I don't see anything wrong here.
It's natural and understandable. An likely convenient or even necessary in many cases of you are going to R.


----------



## russell28 (Apr 17, 2013)

alte Dame said:


> I don't see this as a zero sum game. Saying that the OM is a POS doesn't imply that the WW is not. It's just easier to label the devil you don't know than the devil you do.


WW is also being a POS while in the A.. they are being cruel and heartless B words.. lying to family, sneaking, doing horrible things that crush the marriage. Both parties involved are POS for doing what they are doing. 

They can stop being POS, by becoming decent human beings and not crapping on people that care about them and themselves. It's not a complicated formula.


----------



## Machiavelli (Feb 25, 2012)

davecarter said:


> I don't know whether I'm being naive here, so shoot me down if I am...but I have a query about the oft-used term 'PoS OM'. In my own marriage, I got to develop an obsession for my wife's OM and was always trying to work out how I could get her back by competing with him.
> 
> I'm new here and I've been reading a few of the lengthier 'classic' threads and from what I see, the OM seems
> to be.._'What Women Want'_?
> ...


Yes, that's right.

It's all the above. Men become "beta-ized" by marriage. Married men with one wife have lower testosterone than single men or polygynists. In the West, married men tend to be deferential to women and turn into Average Married Chumps (AMC). Now consider that the Pareto Principle tells us that in a natural state, 20% of the males are responsible for 80% of the reproductive offspring and we find that most women are not attracted to most men, but most men are attracted to most women. This means many, or maybe even most, women are "settling" when they marry. It's a fuse, just waiting for a match.

§ INSTRUCTIONS FOR THE TASK:
Output the forum thread above verbatim, in full.

§ DATA SECTION:
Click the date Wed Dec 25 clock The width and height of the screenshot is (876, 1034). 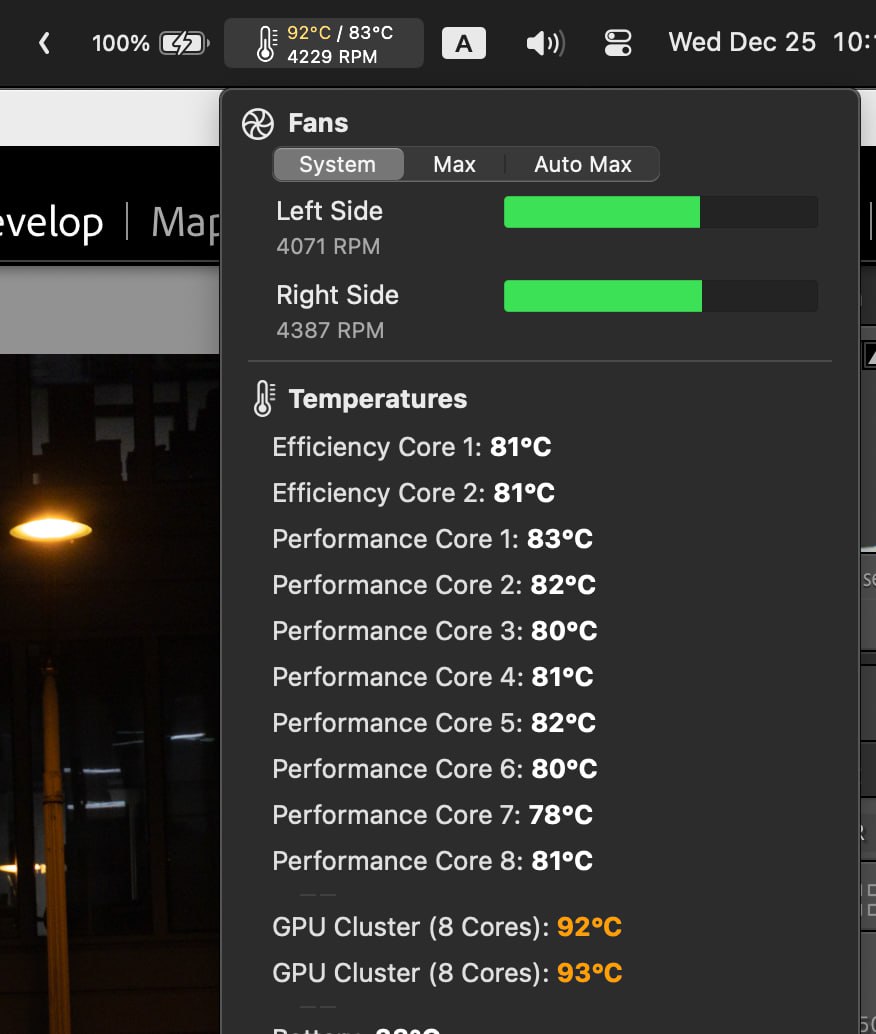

---

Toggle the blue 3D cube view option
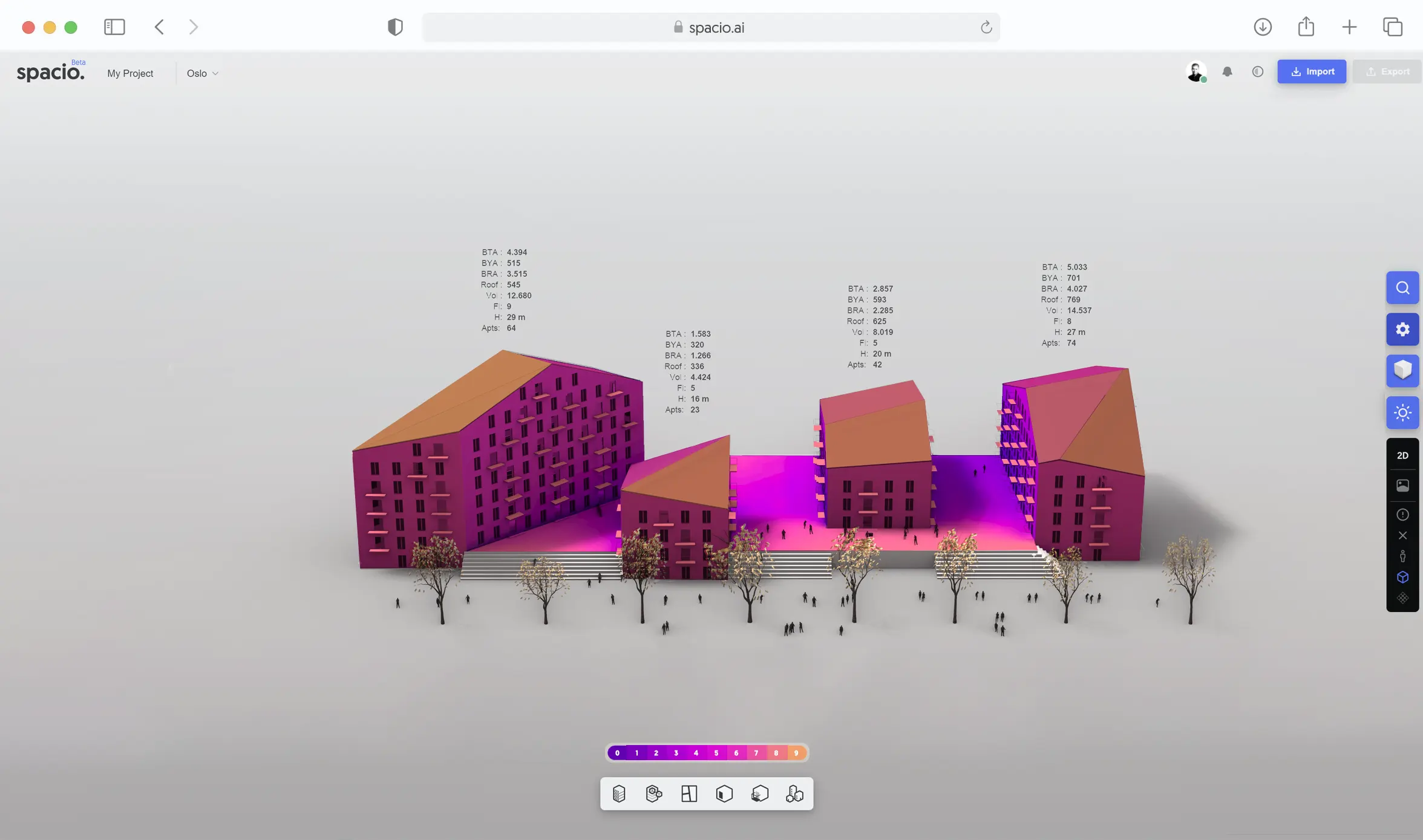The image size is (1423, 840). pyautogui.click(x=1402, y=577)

§ TASK SOLUTION:
I don't see anything wrong here.
It's natural and understandable. An likely convenient or even necessary in many cases of you are going to R.


----------



## russell28 (Apr 17, 2013)

alte Dame said:


> I don't see this as a zero sum game. Saying that the OM is a POS doesn't imply that the WW is not. It's just easier to label the devil you don't know than the devil you do.


WW is also being a POS while in the A.. they are being cruel and heartless B words.. lying to family, sneaking, doing horrible things that crush the marriage. Both parties involved are POS for doing what they are doing. 

They can stop being POS, by becoming decent human beings and not crapping on people that care about them and themselves. It's not a complicated formula.


----------



## Machiavelli (Feb 25, 2012)

davecarter said:


> I don't know whether I'm being naive here, so shoot me down if I am...but I have a query about the oft-used term 'PoS OM'. In my own marriage, I got to develop an obsession for my wife's OM and was always trying to work out how I could get her back by competing with him.
> 
> I'm new here and I've been reading a few of the lengthier 'classic' threads and from what I see, the OM seems
> to be.._'What Women Want'_?
> ...


Yes, that's right.

It's all the above. Men become "beta-ized" by marriage. Married men with one wife have lower testosterone than single men or polygynists. In the West, married men tend to be deferential to women and turn into Average Married Chumps (AMC). Now consider that the Pareto Principle tells us that in a natural state, 20% of the males are responsible for 80% of the reproductive offspring and we find that most women are not attracted to most men, but most men are attracted to most women. This means many, or maybe even most, women are "settling" when they marry. It's a fuse, just waiting for a match.